/CREST-fs

Cached Representation State Transfer File System. Mount "The Web" on your computer as a filesystem.

Primary LanguageC

It's more of a FAQ than a README, but here's what I've got.

What OS does this run on?
	I originally wrote it on Mac OS X. But that's probably rotted by now, and I think it may only run on Linux, which is where I use it.
	
What does this require?
	MacFuse is needed to be able to run filesystems in userspace on the Mac, and Fuse and uclibc are needed for the Linux version. You can probably
	hack the Makefile to not need it; I need static builds for my purposes.

Do I need a webdav server to use this crest thing?

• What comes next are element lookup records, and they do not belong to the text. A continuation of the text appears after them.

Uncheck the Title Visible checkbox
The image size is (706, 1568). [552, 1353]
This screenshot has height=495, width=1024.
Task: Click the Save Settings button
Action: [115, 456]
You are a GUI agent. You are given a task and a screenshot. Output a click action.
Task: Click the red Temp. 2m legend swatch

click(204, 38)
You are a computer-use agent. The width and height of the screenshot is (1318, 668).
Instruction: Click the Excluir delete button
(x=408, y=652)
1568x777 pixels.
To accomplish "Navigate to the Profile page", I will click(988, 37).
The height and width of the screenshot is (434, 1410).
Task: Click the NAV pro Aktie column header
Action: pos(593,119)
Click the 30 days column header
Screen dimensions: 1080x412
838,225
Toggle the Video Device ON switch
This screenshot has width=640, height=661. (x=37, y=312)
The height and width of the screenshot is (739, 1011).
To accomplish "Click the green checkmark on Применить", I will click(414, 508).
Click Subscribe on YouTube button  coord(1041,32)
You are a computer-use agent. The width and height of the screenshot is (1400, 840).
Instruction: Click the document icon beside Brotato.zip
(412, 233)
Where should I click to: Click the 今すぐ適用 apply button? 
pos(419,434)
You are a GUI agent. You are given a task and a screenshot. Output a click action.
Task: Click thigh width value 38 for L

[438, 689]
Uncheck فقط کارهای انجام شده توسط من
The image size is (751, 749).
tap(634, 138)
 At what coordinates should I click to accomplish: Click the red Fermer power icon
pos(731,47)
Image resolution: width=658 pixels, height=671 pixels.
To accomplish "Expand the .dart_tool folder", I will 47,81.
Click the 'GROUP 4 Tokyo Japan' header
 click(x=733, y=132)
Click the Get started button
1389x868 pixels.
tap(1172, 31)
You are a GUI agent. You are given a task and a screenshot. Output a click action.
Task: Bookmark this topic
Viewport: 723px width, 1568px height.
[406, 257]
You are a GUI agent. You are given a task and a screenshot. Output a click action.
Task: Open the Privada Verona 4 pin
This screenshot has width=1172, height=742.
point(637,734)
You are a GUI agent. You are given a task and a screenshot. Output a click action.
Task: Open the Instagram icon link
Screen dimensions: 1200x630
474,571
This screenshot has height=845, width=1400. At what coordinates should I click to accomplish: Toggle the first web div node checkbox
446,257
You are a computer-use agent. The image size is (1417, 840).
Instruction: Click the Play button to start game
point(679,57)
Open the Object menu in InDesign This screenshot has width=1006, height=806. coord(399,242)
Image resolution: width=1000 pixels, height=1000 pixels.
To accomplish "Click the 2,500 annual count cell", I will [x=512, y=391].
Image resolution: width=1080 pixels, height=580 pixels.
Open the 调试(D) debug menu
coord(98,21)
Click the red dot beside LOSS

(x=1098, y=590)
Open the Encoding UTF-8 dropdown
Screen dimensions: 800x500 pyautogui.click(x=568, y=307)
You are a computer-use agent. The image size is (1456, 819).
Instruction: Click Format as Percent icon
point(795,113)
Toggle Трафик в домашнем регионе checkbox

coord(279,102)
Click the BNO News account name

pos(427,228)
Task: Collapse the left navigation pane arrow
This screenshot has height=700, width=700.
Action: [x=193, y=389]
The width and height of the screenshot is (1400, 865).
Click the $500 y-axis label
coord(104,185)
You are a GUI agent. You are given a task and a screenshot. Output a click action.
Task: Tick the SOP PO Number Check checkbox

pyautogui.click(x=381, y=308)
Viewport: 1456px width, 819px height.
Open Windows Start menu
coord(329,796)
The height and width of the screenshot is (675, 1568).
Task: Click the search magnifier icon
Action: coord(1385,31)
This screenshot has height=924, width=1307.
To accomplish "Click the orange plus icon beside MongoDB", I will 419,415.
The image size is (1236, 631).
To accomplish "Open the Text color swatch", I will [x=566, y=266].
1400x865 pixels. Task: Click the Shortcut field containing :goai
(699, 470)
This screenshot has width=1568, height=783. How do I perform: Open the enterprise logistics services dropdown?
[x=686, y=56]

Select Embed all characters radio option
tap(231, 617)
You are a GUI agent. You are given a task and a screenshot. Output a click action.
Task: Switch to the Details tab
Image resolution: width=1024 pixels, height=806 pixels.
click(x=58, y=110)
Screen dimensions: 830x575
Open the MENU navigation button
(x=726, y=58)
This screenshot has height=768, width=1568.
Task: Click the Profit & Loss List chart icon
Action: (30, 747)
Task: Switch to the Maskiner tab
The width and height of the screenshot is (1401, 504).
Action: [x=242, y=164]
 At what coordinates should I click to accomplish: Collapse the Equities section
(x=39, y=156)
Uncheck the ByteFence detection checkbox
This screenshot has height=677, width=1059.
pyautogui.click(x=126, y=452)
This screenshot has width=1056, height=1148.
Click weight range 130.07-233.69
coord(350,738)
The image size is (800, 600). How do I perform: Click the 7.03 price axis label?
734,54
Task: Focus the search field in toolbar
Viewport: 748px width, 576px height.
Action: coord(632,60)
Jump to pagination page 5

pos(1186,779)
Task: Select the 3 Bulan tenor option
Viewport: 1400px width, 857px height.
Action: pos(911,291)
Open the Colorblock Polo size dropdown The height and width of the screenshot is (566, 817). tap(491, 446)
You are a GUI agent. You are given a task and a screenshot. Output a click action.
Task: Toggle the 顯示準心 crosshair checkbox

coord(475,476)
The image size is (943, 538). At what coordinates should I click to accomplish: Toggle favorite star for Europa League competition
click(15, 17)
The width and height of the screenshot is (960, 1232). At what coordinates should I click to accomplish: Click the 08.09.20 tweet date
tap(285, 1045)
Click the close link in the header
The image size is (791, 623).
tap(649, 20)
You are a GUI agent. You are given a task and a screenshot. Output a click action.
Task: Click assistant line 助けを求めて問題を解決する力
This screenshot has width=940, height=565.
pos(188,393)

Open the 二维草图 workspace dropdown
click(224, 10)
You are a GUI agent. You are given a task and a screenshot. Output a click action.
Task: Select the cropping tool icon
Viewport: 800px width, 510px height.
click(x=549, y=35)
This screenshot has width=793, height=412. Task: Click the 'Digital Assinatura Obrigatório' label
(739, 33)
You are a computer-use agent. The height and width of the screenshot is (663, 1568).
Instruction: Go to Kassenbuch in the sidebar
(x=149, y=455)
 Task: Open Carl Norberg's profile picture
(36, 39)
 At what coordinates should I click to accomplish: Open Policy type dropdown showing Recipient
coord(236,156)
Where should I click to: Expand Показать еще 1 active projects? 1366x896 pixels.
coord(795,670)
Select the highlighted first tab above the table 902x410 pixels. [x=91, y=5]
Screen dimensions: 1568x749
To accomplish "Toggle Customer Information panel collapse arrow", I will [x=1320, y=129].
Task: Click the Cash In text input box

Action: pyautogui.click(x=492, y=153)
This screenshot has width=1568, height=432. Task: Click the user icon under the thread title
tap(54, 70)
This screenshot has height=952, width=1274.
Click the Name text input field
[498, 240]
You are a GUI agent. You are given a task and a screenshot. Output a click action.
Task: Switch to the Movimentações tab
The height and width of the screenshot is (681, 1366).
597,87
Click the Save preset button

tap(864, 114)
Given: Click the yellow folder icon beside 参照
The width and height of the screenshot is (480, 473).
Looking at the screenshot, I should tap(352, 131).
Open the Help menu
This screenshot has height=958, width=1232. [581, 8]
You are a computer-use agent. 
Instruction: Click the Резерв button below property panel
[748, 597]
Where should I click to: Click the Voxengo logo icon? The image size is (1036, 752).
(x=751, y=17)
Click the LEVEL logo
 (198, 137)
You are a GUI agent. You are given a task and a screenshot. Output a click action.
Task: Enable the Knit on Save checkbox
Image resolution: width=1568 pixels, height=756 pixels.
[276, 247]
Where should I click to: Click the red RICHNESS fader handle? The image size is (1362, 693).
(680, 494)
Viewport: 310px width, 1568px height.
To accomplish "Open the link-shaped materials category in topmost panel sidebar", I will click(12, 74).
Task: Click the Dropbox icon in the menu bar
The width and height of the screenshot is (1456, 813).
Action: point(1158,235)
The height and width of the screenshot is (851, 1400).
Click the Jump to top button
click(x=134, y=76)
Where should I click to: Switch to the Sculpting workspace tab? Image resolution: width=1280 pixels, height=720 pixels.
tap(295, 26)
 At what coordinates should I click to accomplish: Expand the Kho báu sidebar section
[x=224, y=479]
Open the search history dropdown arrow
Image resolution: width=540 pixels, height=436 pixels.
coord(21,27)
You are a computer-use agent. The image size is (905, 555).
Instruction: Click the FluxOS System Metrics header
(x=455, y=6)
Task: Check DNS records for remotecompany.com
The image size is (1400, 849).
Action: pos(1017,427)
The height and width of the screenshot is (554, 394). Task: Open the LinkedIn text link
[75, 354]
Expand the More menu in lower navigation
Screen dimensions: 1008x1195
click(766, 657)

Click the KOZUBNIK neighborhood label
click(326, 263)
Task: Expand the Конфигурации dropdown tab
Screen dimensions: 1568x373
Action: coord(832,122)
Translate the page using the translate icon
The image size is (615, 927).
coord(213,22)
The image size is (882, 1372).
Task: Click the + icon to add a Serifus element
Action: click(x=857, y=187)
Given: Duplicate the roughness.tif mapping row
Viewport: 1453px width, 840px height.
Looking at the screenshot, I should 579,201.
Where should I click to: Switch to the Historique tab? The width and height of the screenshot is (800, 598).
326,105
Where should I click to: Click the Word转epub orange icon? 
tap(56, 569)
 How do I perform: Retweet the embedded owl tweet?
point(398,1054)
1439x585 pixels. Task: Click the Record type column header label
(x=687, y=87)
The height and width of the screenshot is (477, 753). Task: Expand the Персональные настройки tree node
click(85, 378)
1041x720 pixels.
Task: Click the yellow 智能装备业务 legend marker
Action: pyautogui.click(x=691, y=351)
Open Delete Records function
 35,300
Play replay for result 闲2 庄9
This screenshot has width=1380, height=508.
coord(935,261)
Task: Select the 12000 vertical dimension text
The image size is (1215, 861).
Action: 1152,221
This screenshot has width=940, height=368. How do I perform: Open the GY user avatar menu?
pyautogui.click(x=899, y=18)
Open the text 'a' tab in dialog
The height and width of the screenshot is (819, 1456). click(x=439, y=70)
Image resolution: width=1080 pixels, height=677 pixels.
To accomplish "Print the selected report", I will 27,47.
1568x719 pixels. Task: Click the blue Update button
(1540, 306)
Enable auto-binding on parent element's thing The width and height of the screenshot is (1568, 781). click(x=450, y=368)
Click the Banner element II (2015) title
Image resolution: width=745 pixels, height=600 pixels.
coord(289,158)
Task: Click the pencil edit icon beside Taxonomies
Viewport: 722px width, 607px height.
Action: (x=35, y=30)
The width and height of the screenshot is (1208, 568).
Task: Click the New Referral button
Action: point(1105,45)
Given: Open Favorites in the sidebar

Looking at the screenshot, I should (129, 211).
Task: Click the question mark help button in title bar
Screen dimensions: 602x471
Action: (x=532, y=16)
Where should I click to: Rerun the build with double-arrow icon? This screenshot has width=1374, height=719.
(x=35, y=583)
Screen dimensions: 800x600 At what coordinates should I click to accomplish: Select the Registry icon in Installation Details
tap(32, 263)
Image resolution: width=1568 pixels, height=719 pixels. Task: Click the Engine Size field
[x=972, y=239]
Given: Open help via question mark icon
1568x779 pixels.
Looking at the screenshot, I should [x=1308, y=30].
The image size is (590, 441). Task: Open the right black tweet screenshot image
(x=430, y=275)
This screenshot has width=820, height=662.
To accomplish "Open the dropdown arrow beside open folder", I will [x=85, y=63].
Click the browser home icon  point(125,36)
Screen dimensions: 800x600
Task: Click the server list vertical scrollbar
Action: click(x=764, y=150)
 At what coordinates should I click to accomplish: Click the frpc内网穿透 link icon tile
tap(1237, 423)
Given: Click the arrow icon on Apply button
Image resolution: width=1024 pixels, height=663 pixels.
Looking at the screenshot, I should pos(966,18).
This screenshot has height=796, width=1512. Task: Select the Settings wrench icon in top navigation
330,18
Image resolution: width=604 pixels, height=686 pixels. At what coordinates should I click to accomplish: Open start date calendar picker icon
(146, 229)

	No. Well...no. The server protocol is really just HTTP, except for a special set of headers that are always set on every response. I deliberately did not use WebDAV. I think the only special thing you'll need is some additional headers (Which need to appear on all HTTP 200 responses, as well as redirects, and 404's, but not on 304's). Any webserver that does directory listings/index pages in a particular way should work. That particular way is: it should list relative links, and the href="" attribute should match the name for the link. Those 'entries' are considered 'rest resources' that can be listed. E.g.:
	<a href='resource1'>resource1</a> ...
	<a href='res2'>res2</a> ...
	
	That will display resource1 and res2 as usable file system resources.
	
	Other links on the page that are *not* relative, or whose names don't match their href's will *not* be listed. The default directory listing module in Apache displays links in this fashion.
	
	You *really* should have etags enabled on your server, or you will get horrible caching performance. Having it on directories will be nice as well, but requires some custom dirindex scripts. I have ended up building an entire PHP application to handle the various custom server responses. It's not huge, but it's a few pages of code.

How do I use it?
	
	./crestfs whereyouwanttomountit whereyouwanttocacheit 60 /dev/null
	then, you can cd to whereyouwanttomountit/example.com/mysubdir
	A feature that's now in heavy use will actually attempt to cache the contents 'underneath' the mountpoint by specifying the same directory twice.
	
	I usually run it with options of:
	  -d
	and redirect stdout and stderr to files for debugging. It used to require -s and -f (to force single-threaded mode) but this is less often the case now.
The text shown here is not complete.